The two anti-establishment parties, the 5-Star Movement and League, had abandoned plans to jointly take power at the weekend after the president blocked their proposed cabinet lineup.

President Sergio Mattarella’s veto of 81-year-old eurosceptic Paolo Savona as economy minister appeared to tip the country back toward repeat elections and triggered a dramatic speculative attack on Italian financial markets.

The parties are now trying to find “a point of compromise on another name” for the economy ministry, said the source close to 5-Star, the single-biggest party in the new parliament.

However, League leader Matteo Salvini, whose party is surging in opinion polls, appeared to throw cold water on that idea, saying Italy should return to an election as soon as possible.

“The earlier we vote the better because it’s the best way to get out of this quagmire and confusion,” Salvini told reporters.

He said, though, that an election at the end of July would be “disruptive” for Italians for reasons he did not explain. He invited Mattarella to make the first move, saying he should “explain to us how we can get out of this situation”.

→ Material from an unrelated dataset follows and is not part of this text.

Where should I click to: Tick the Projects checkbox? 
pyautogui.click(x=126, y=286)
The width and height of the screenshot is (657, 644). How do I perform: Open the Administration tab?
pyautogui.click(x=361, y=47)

Any breakthrough deal between the president and 5-Star/League would ease uncertainty but might still usher in a coalition determined to ramp up spending in the heavily indebted nation and push for a revision of European Union and euro-zone fiscal rules.

In the event of continued stalemate, Italy will go back to elections, with most major parties calling for the president to dissolve parliament and hold a vote as soon as July 29.

A new opinion poll showed the League, which argues that fiscal rules governing the euro zone are “enslaving” Italians, would boost its share of the vote to a quarter, from around 17 percent on March 4.

The IPSOS poll, in the Corriere della Sera newspaper, showed support for the League’s would-be coalition partner, the 5-Star Movement, steady at about 32.6 percent — implying a much more comfortable majority if the pair were to try again to govern.

That prospect has rocked financial markets, with the euro sinking to multi-month lows on fears that snap elections would lead to a eurosceptic government in Rome.

Italian government bonds, which suffered one of its most dramatic speculative attacks in years on Tuesday, found some support from local investors on Wednesday.

The yield on 10-year bonds edged away from four-year highs and two-year yields, the focus of earlier attacks, also fell.